Potentaci włoskiego futbolu Silvio Berlusconi i Massimo Moratti, gnębieni kryzysem finansowym, zorientowali się, że nie są w stanie dotrzymać kroku arabskim, rosyjskim i chińskim inwestorom, więc z bólem serca postanowili swoje kluby sprzedać. Moratti trzy lata temu sprzedał Inter konsorcjum pod wodzą Indonezyjczyka Erica Tohira. Z fatalnym sportowym skutkiem. Inter w 2015 r. ukończył rozgrywki na ósmym miejscu.
Tohir znudził się zabawką i w czerwcu sprzedał klub Chińczykom (Suning Holding Group).
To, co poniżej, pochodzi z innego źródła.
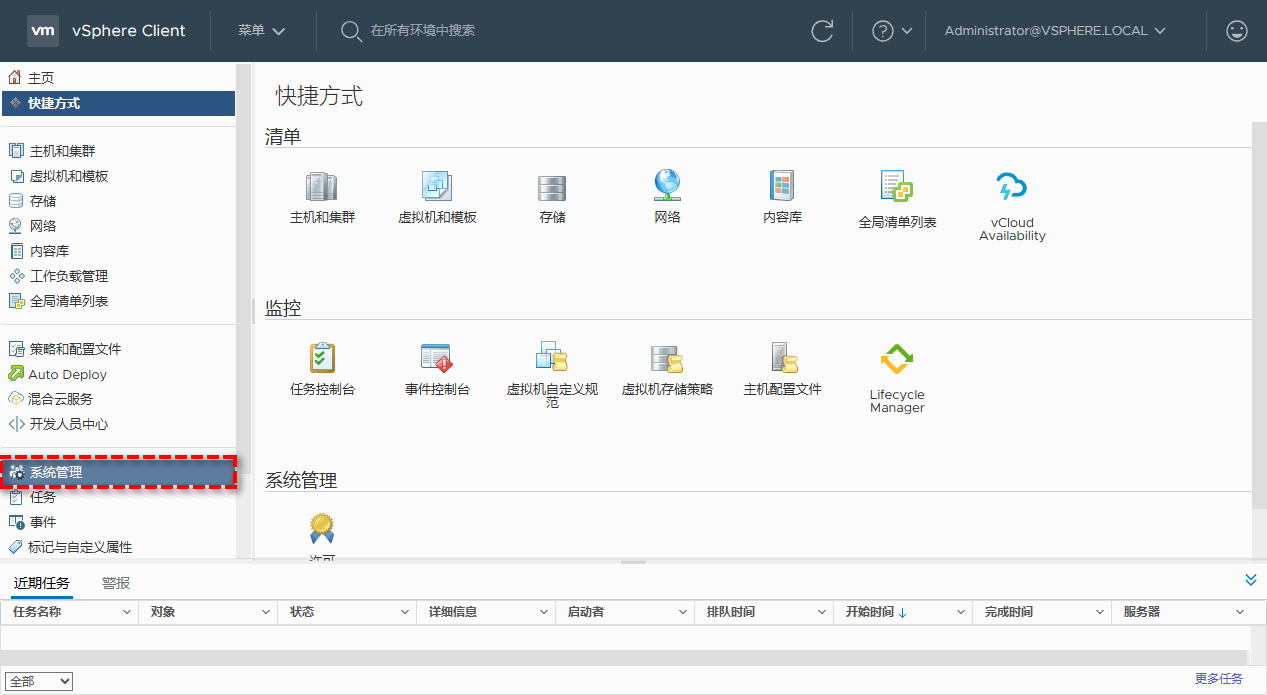
Task: Click the refresh icon in top bar
Action: click(822, 31)
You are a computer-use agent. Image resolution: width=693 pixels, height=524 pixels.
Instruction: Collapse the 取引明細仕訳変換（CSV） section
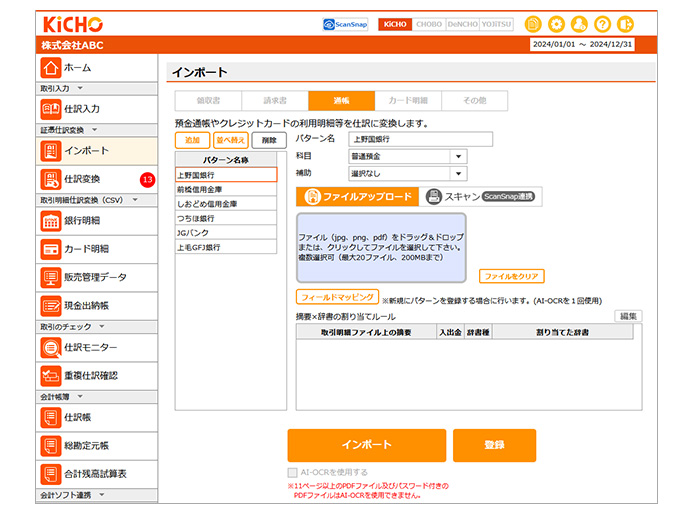pos(134,200)
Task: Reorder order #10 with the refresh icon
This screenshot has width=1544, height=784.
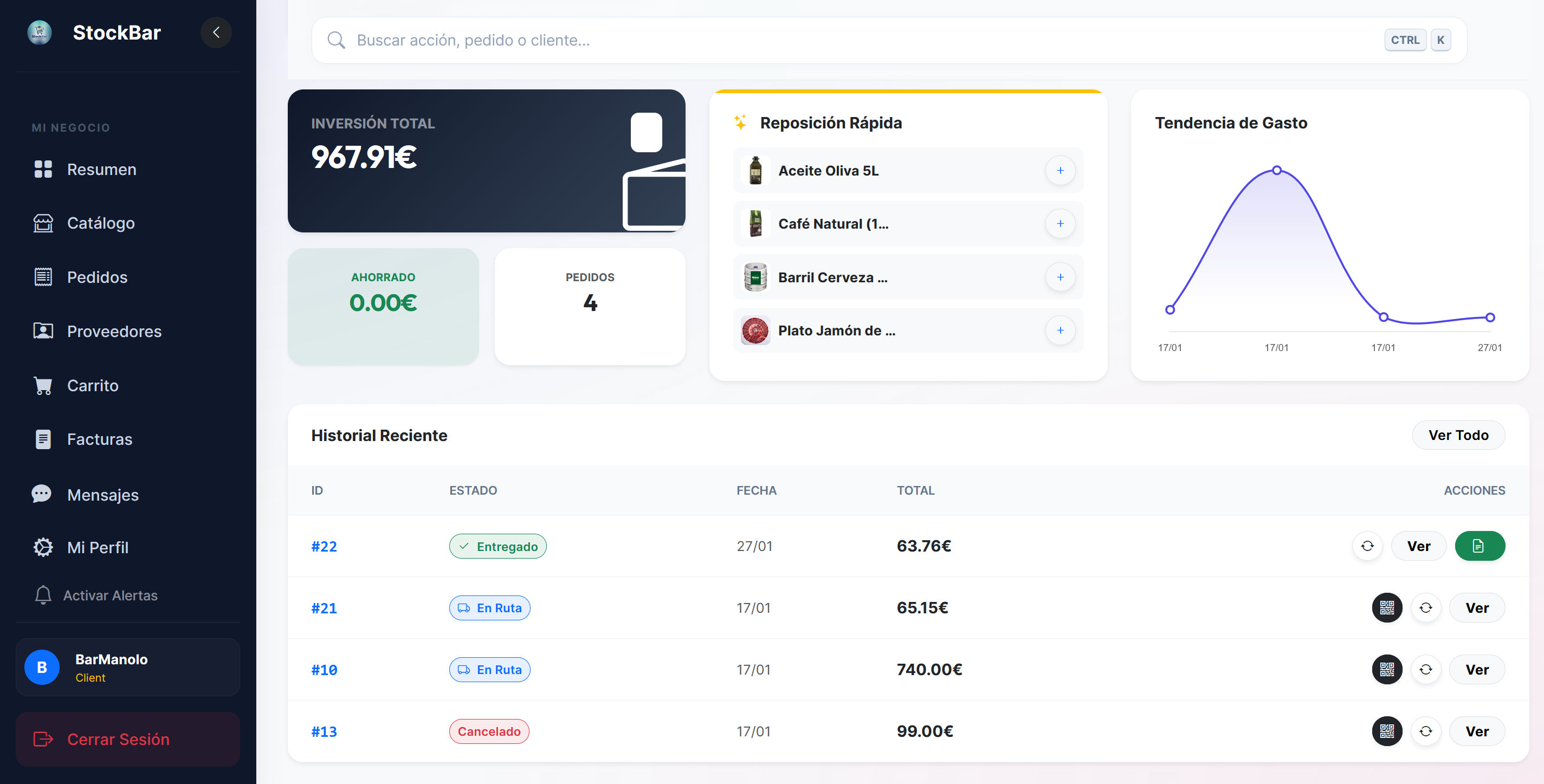Action: (1426, 670)
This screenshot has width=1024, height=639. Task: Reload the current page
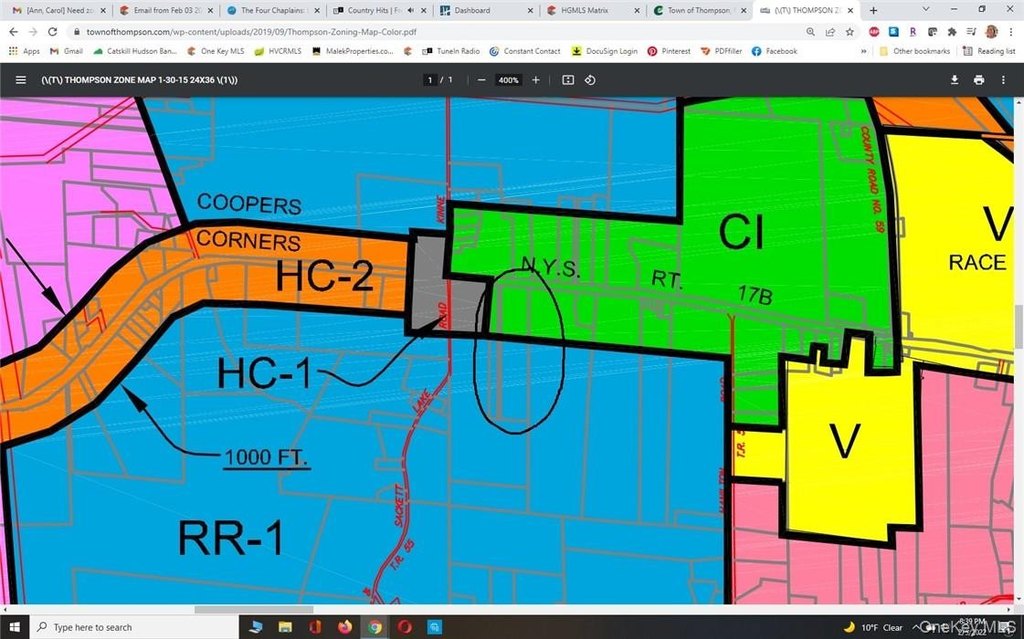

Księgi rachunkowe zostały uporządkowane, ale fani oczekujący spektakularnych zakupów na rynku transferowym nieco się rozczarowali. Co więcej, Inter, mimo że w drużynie jest sporo dobrych piłkarzy, gra fatalnie. Właśnie odpadł z Ligi Europejskiej, w tabeli Serie A jest na dziewiątym miejscu. Mimo zmiany trenera (Franka de Boera zastąpił niedawno Stefano Pioli) od patrzenia na to, co Inter robi na boisku, bolą zęby. 2 grudnia w meczu z Napoli (0:3, Piotr Zieliński najlepszy na boisku) zespół był bezradny.
Co innego Milan. Saga o tym, jak Berlusconi klub sprzedawał, ciągnie się od trzech lat i końca nie widać. Niby 4 sierpnia chińska spółka Sino-Europe Sports wreszcie kupiła Milan za 740 mln euro, ale do tej pory wysupłała zaledwie 200 mln (drugą ratę – 100 mln – dopiero 12 grudnia). Ponoć umowa ma być sfinalizowana w marcu, ale i to nie jest pewne. Na przeszkodzie stać mają chińskie przepisy ograniczające eksport kapitału, a w konsorcjum znajdują się spółki państwowe.